Lionel Rogosin’s 1956 portrait of the Skid Row neighborhood in lower Manhattan was a startling new development in American cinema.
On the Bowery is a fascinating documentary film from 1956, by Lionel Rogosin, examining the lives of destitute alcoholics living in the Bowery neighborhood on lower Manhattan, commonly known as “Skid Row.”

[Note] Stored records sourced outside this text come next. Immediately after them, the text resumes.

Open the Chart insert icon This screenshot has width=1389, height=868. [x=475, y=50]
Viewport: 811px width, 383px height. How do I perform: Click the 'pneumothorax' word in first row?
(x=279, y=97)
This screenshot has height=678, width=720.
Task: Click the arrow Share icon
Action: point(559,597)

Rogosin was a native New Yorker, the son of a wealthy philanthropist, who taught himself how to film with a 16 millimeter camera. Living in Greenwich Village, near the Bowery, he decided in 1955 to try to make a movie about this place of poverty and desperation, producing it with 65 thousand dollars of his own money. The wispiest of plots was used as a pretext for a lot of amazing real-life footage, shot in the bars, streets, and flophouses, often with a hidden camera. The story elements have led to On the Bowery being labeled as “docufiction,” and this also caused American critics at the time to attack the film as inauthentic, but a viewer today can easily see that the plot and dialogue blend seamlessly with actual behavior and conditions.
The story concerns a man named Ray, younger than the usual inhabitant of the Bowery, who shows up there after a stint working on the railroad in New Jersey, and is befriended by an older man named Gorman. Ray has a suitcase full of old clothes he plans on selling, but that gets stolen when he’s in a black-out, and after a few binges he tells Gorman he wants to quit drinking.
These were not actors. Ray was Ray Salyer, an actual railroad worker that Rogosin ran into after Ray had spent the weekend on a bender. Gorman was Gorman Hendricks, a long-time Bowery resident. The window that Rogosin opens onto this hellish life is compelling.
The men (the drunks are almost all male) support their habit by working at occasional day labor, making enough for some drinks and a flop. Or they cadge money or drinks from others and, in some cases, steal. Most of them sleep on the street. The rawness of the barroom scenes, in which the men yell, carouse, argue and fight as they get more drunk, is unforgettable. Also remarkable is a sequence in which Ray enters a gospel mission, where he gets a hot meal in exchange for listening to a sermon. There are no cots here, just the hard floor, but at least it’s inside. The notion that alcoholism is a moral issue that can be solved by religion is shown to be pretty empty—there’s no mention of AA, which by the time of the film had been around for quite a while, but was still a lot smaller than it is today.
Eventually during the filming, Rogosin had to get a permit from the city because the cops kept stopping him and his crew for questioning, and arresting the drunks, who would come back from jail with shaves and haircuts that didn’t match the previous footage. It took five months to shoot the picture, during which the Bowery residents became completely comfortable with the film crew, behaving with a naturalness that is rare in any documentary. And in a tragic footnote, the two leads, Salyer and Hendricks, eventually died from their disease.
It’s hard to imagine nowadays how different On the Bowery was from any other film that had ever been made. The rawness and unpleasantness of the reality being shown were shocking to those accustomed to the slick Hollywood product of the 1950s. The film did garner awards at Venice and London, and to the great credit of the Academy, it was also nominated for an Oscar in the documentary category.
There were other artists paying close attention, including John Cassavetes and Shirley Clarke, both inspired by Rogosin to forge new paths for independent and documentary film. Seen today, On the Bowery still possesses a brutal and visceral power. It’s available in streaming format and on DVD.